Валентина с удивлением посмотрела на него:
– В смысле – пристроили? Конечно же нет! Лежат, целые и невредимые. На твое имя в Сбербанке.
От возмущения он заходил по терраске.
– Ты что, спятила, Валь? Как это так? Уму непостижимо. Вы их не потратили? Нет, ты серьезно? При вашей-то… – Слово «нищета» выговорить не получилось.
Валентина недоуменно на него посмотрела:
– Ты дурак, Жень? Какое «потратили»? Это же завещание, последняя воля.
– Ну, девки! Ну, вы даете! Вы сумасшедшие.

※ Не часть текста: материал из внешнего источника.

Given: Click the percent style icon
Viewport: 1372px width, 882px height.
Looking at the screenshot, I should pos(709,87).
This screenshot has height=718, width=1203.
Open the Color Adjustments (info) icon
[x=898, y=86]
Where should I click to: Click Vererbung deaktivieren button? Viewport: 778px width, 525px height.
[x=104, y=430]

Ей-богу, клиника просто!
– Оставь, – засмеялась она. – Лучше покажи мне фотографии своего дома, это куда интересней!
Жутко смущаясь, Свиридов достал телефон. Валя с восторгом разглядывала:
– Боже, Женька! Красота-то какая! Два этажа, лужайка, бассейн! А заборчик какой? Низенький, беленький! Разве это забор? Вот тут заборы так заборы! Смотри, какую гадость все ставят – эти оцинкованные листы зеленого цвета или цвета дерьма, в два метра, в три! Чтобы закрыться от внешнего мира, чтобы мышка не проскочила! Идешь по поселку, и ничего не видно. Ничего! Разве так раньше было? Раньше люди разговаривали: «Здрасте, как поживаете? Ах, какая у вас гортензия, ах, какие чудные флоксы! А яблоки, яблоки!» Чай друг к другу ходили пить, делиться опытом. Да просто болтать! А сейчас словом не перемолвишься, не с кем.

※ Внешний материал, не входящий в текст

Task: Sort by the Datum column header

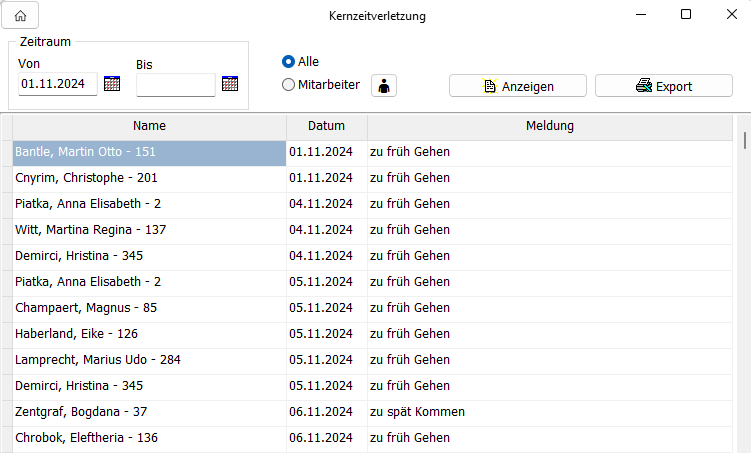Action: [326, 126]
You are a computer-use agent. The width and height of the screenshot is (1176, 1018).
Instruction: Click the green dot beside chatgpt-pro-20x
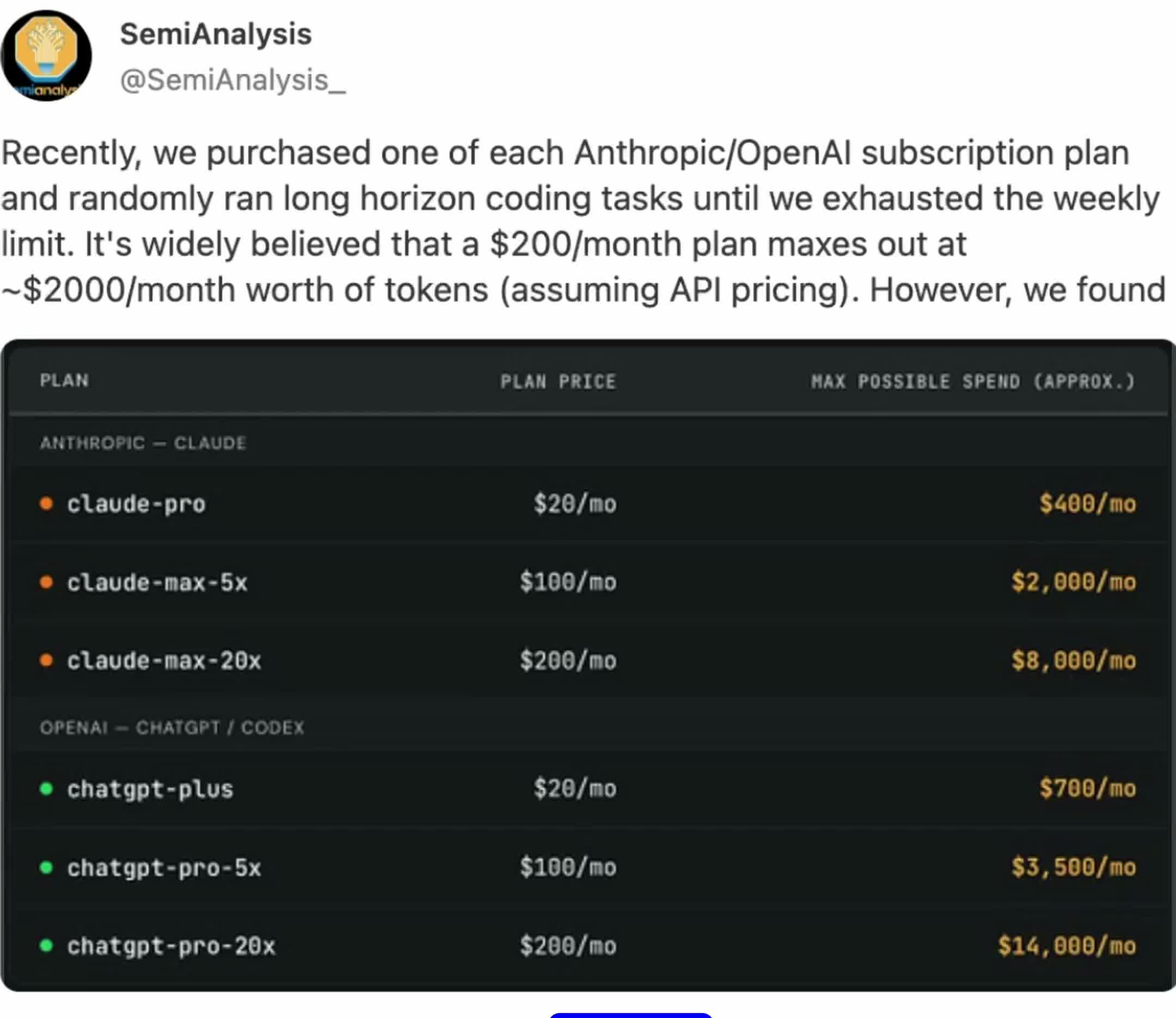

– Возвращайся в город, Валь, – настойчиво проговорил Свиридов. – Здесь ты зачахнешь.
– Вернусь, куда денусь. В конце ноября. А пока пусть Катька и этот… Дениска одни побудут. Ну что? Давай, Свиридов, дожмем? – Она кивнула на оставшийся коньяк. – Что тут осталось.
«Дожимать» было нечего, на двоих граммов по двадцать.

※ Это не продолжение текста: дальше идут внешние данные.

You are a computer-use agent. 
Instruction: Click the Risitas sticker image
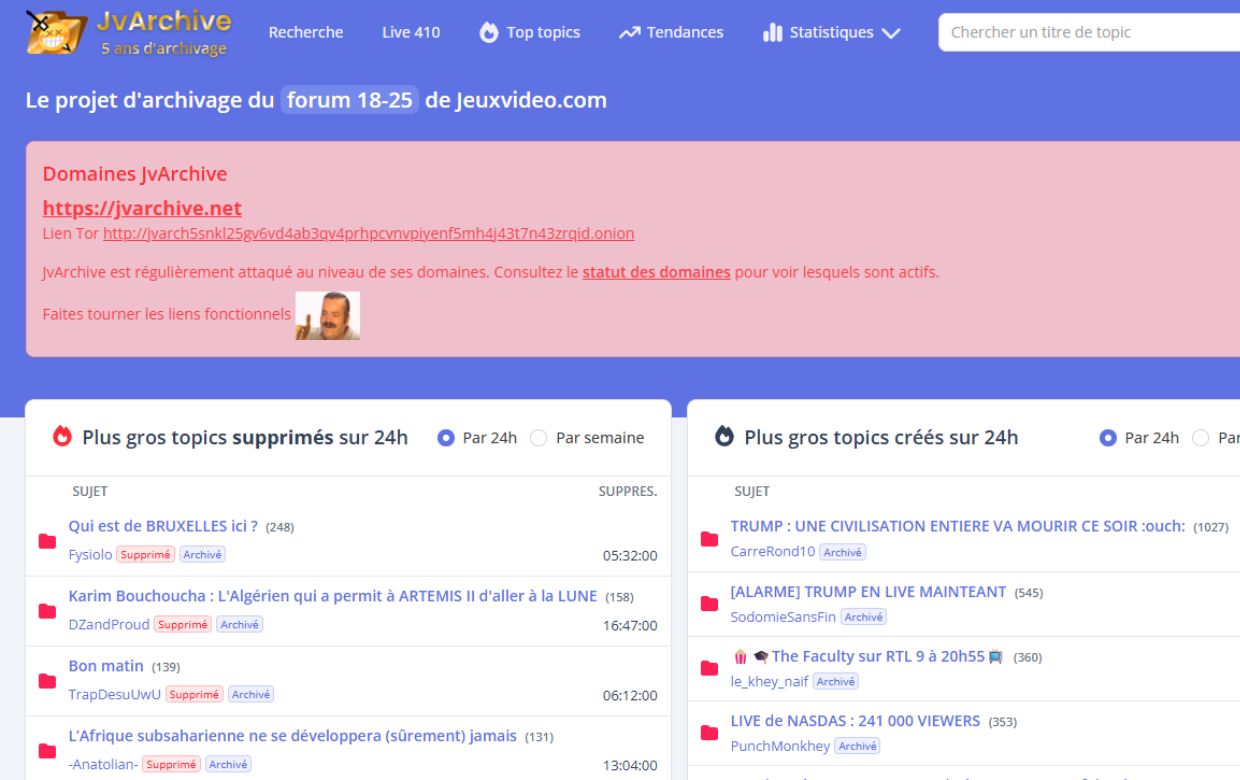[328, 315]
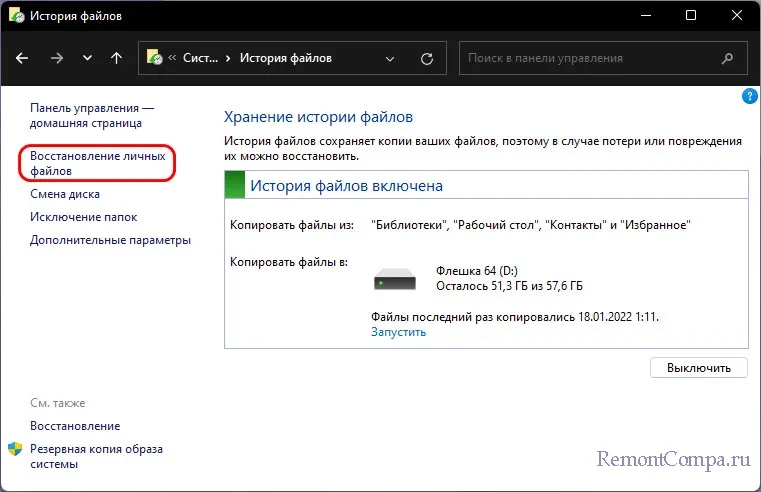
Task: Open Help with the blue question mark icon
Action: [x=749, y=97]

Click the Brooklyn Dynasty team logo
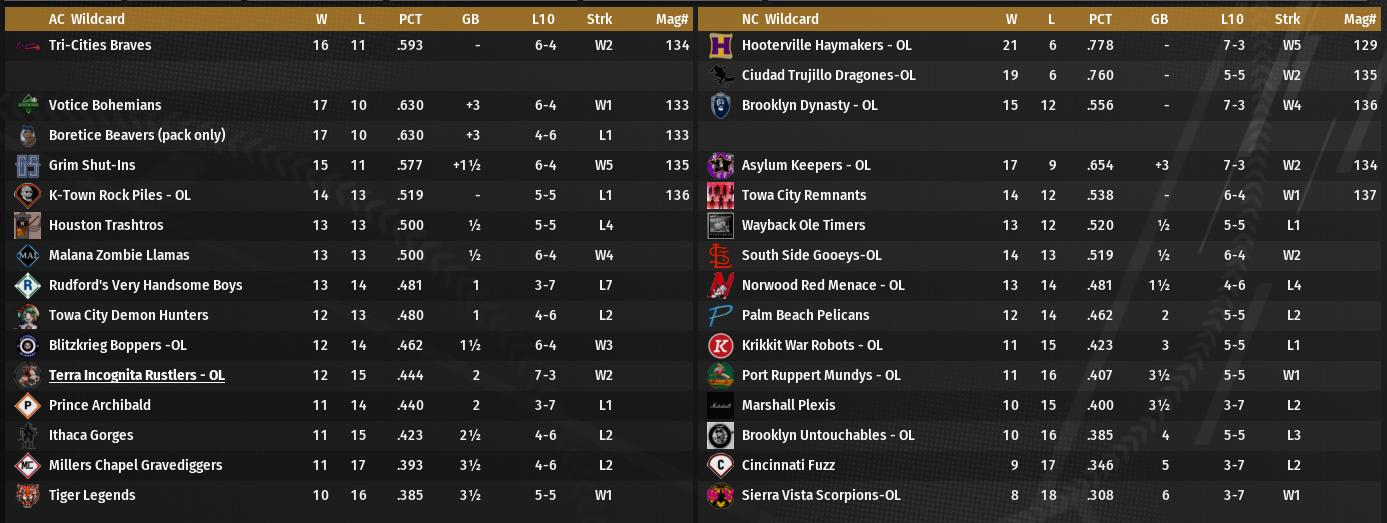721,106
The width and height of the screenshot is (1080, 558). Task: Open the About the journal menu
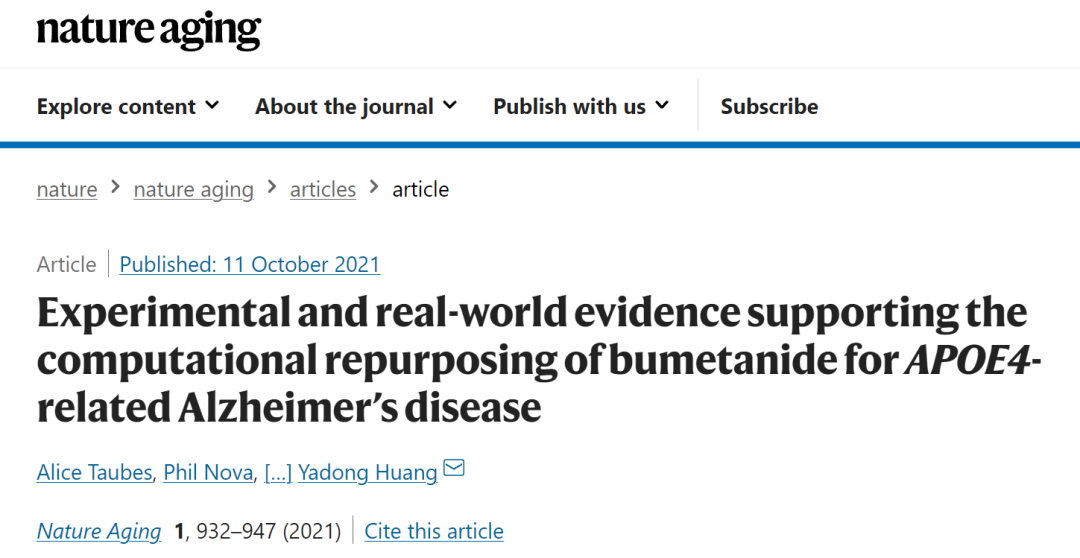[x=356, y=106]
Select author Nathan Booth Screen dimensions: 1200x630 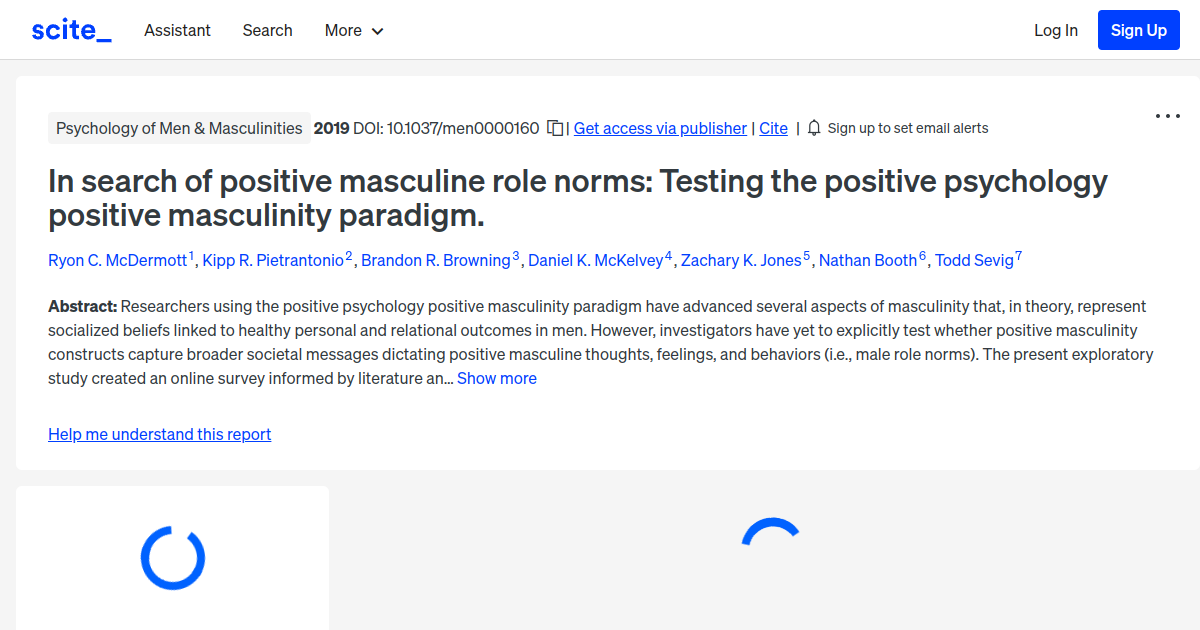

– А ты все правильно сделал, Свиридов! – неожиданно сказала Валентина. – В смысле, когда уехал. Здесь бы ты спился или свихнулся. А там видишь, как все сложилось! Известный художник, богатый человек! Нет, молодец! Как чуял, что все получится. Ну и страха у тебя не было. Цель была, а страха нет.